-------- The data --------

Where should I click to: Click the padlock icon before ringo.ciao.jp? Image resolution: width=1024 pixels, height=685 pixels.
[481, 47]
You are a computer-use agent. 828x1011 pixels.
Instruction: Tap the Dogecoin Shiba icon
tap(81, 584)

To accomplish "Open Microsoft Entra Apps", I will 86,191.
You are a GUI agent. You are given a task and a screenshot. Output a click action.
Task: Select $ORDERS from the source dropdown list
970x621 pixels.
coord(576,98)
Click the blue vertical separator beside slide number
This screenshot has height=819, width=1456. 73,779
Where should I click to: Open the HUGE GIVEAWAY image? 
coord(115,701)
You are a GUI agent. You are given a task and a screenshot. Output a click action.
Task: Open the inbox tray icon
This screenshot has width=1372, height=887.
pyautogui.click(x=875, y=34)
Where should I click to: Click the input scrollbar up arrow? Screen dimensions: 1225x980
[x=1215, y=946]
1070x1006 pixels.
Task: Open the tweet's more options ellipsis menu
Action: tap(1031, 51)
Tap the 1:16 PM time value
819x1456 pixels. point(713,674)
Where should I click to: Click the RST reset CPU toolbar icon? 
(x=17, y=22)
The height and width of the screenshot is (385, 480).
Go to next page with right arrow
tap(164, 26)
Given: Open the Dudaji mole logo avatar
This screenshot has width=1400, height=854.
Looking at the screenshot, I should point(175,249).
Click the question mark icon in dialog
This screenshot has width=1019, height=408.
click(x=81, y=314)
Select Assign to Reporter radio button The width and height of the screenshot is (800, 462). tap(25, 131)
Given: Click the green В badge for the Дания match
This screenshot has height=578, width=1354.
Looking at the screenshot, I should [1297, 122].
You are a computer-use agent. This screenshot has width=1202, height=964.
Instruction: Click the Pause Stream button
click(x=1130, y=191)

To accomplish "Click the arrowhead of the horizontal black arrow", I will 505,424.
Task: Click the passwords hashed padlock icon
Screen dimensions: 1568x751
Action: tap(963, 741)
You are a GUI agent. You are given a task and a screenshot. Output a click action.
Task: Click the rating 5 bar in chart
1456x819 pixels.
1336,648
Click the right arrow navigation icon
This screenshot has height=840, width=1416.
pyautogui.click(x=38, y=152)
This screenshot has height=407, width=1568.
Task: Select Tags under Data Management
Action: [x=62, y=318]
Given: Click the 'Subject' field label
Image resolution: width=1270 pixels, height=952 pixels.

--------

### Exercise:
Your answer should be the lines above, from the line containing "Given: Open the Dudaji mole logo avatar" up to and including the line containing "Given: Click the green", reproduced exactly and with nothing else.

### Response to the task:
Given: Open the Dudaji mole logo avatar
This screenshot has width=1400, height=854.
Looking at the screenshot, I should point(175,249).
Click the question mark icon in dialog
This screenshot has width=1019, height=408.
click(x=81, y=314)
Select Assign to Reporter radio button The width and height of the screenshot is (800, 462). tap(25, 131)
Given: Click the green В badge for the Дания match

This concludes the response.